Когда 14 октября командующий Северным флотом адмирал Головко под грохот торжественного салюта поднялся в Ваенге на борт «Баку», маленький английский конвой смог преодолеть едва четверть пути, причем из-за крепнущих льдов скорость продвижения все чаще падала до 10–15 миль в сутки. 21 октября на помощь к ним пришел «Красин», затем «Микоян», но арктическая зима уже вступила к этому времени в полную силу, морозы окрепли до тридцати градусов, и вывести англичан на чистую воду удалось лишь 20 ноября. А 29 ноября, ровно через четыре месяца после июльского выхода из Молотовска, с эскадренного тральщика «Брэмбл» на борт танкера были переданы три мешка накопившейся почты, а главное – долгожданные продовольствие и медикаменты.

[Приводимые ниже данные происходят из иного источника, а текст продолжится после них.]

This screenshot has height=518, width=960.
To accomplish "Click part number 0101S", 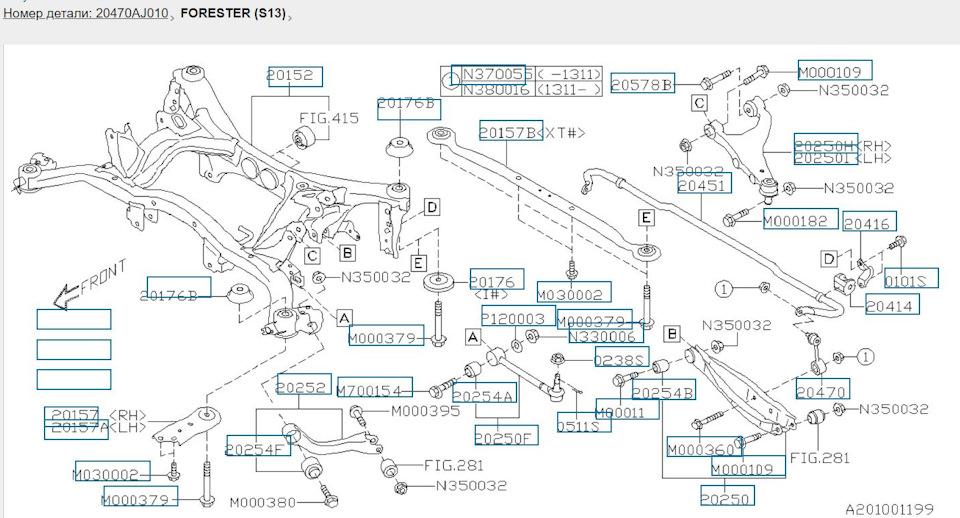I will tap(911, 278).
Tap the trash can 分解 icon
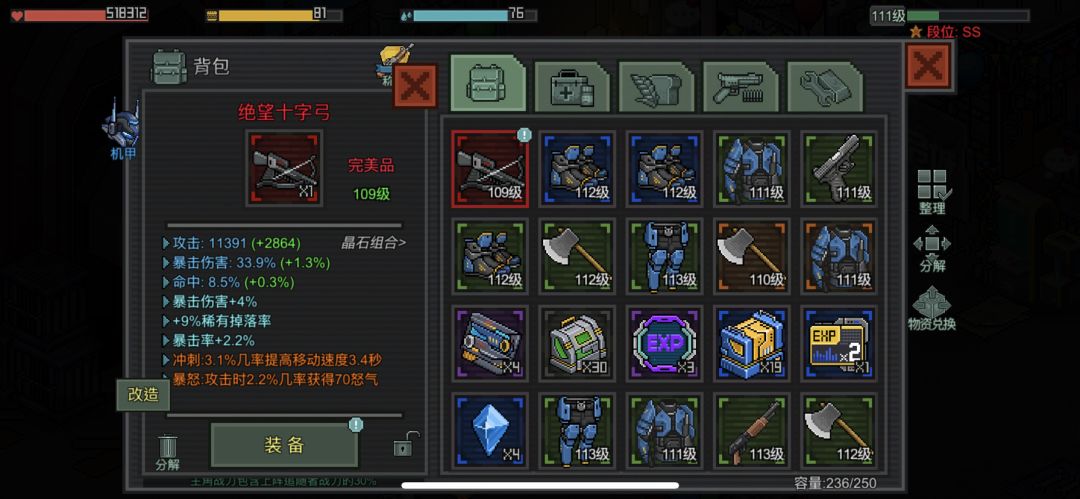Screen dimensions: 1080x499 (x=167, y=452)
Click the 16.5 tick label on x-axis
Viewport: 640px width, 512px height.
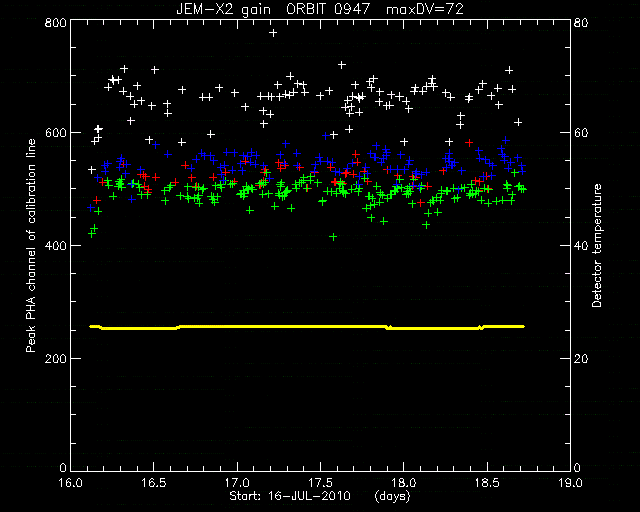(x=154, y=483)
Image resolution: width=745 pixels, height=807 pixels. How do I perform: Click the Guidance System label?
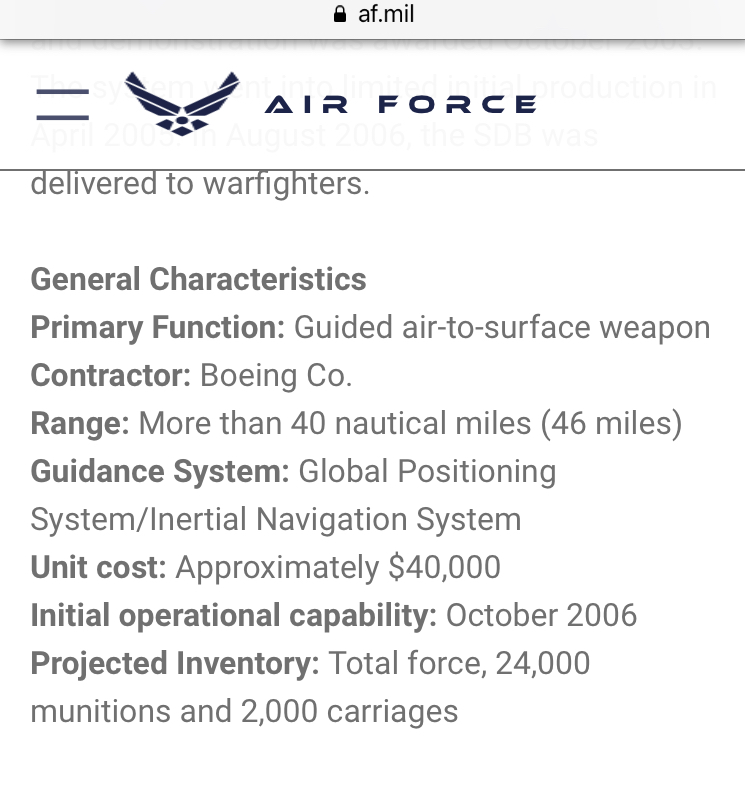160,471
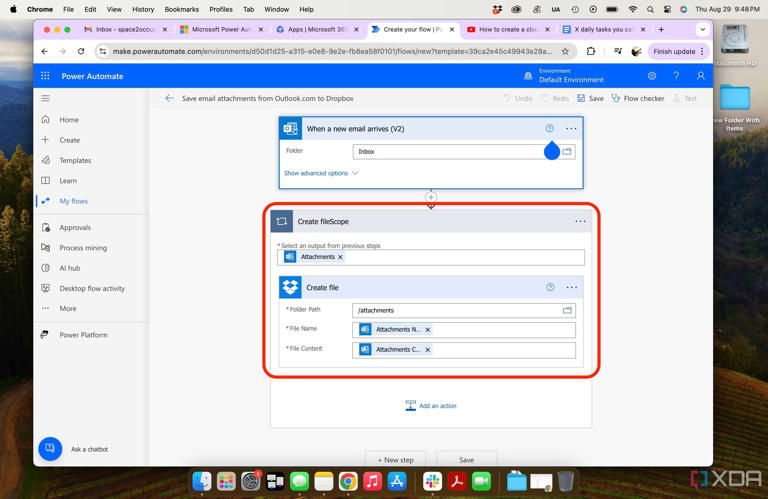The height and width of the screenshot is (499, 768).
Task: Open folder picker for Folder Path field
Action: (x=567, y=311)
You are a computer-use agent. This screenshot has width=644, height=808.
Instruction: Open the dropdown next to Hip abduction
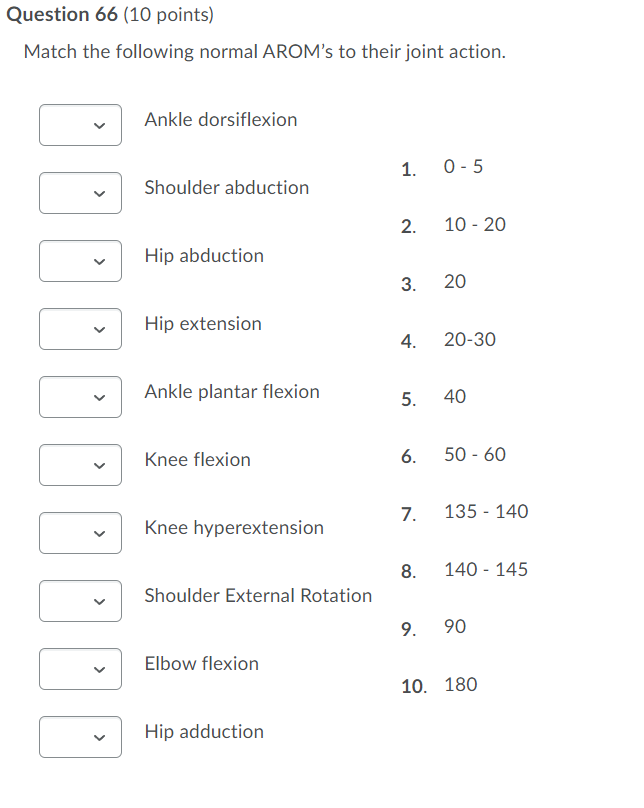(80, 261)
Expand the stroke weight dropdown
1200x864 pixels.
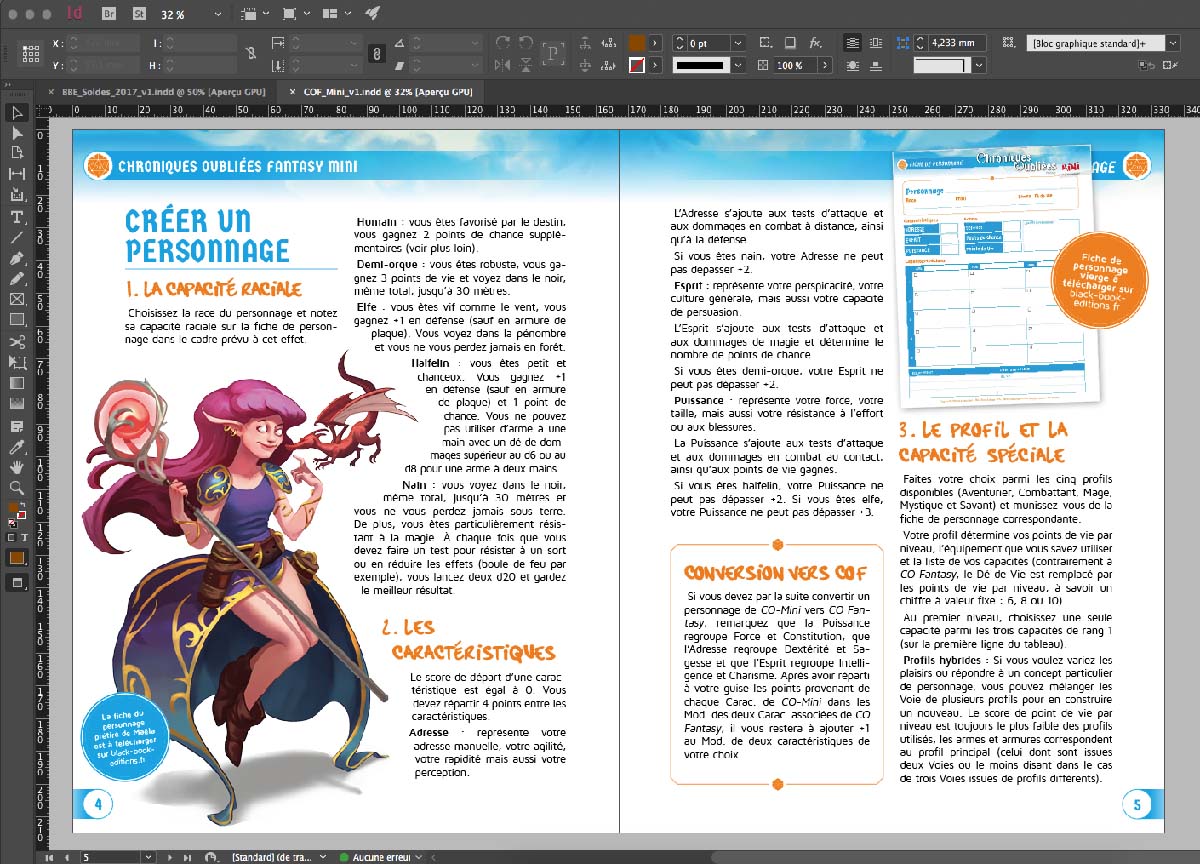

Долгожданными их сделало не столько затянувшееся ледовое плавание, сколько почти героическое решение, единодушно принятое экипажем на Диксоне. Теперь его, вероятно, назвали бы гуманитарной акцией: состояние питавшихся почти одной только рыбой жителей Диксона (после рейдов «Адмирала Шеера» и подлодок снабжение острова резко ухудшилось) не оставило английских моряков равнодушными, и они внесли щедрый вклад в борьбу с надвигавшимся на поселок призраком цинги – на берег была отправлена львиная доля судового запаса овощей, фруктовых компотов и консервов с витаминными добавками. При этом моряки исходили из убеждения, что до конца рейса им остается не более 10–15 суток. Но и тогда, когда во льдах Баренцева моря ноябрьский суточный рацион пришлось сокращать почти на треть, запоздалых жалоб ни от кого не последовало. До известной степени ситуацию облегчали периодические – если позволяла погода – продовольственные «дотации» с сопровождавших танкер тральщиков. И все же у многих членов экипажа вскоре появились признаки цинги, простудные заболевания, общая слабость, а сам Уильям Шилдс из-за тяжелого воспаления легких был вынужден сдать командование старпому, который и довел танкер до причалов Иоканьги. Усилия британских врачей вернули Шилдса на капитанский мостик уже через три недели, и в составе декабрьского конвоя RA-51 «Хоупмаунт» благополучно добрался до родных берегов.
Любопытно, что нашими историками, описывающими эпопею ЭОН-18, не раз отмечается роль советских снабженцев «Локбатан», «Волга» и «Донбасс», обеспечивавших первоначальный этап перехода эсминцев, но упоминания о британском танкере в этих исследованиях отсутствуют. Словно и не было ни его, ни заправок на Севморпути, ни добровольной «гуманитарной акции» на Диксоне… Британские публикации уделяют «Хоупмаунту» заслуженно пристальное внимание, однако же там опыт его плавания оценивается преимущественно с точки зрения итогов тактического взаимодействия в Арктике. А в контексте итогов адмиралтейской веры в целительность «глотка свободы» самой выразительной оценкой можно считать заключительную запись капитана Шилдса, сделанную после швартовки в шотландском порту Метил: «Русский рейс отмечен сплоченностью. Все до единого тянули в полную силу. Отличная работа отличного экипажа».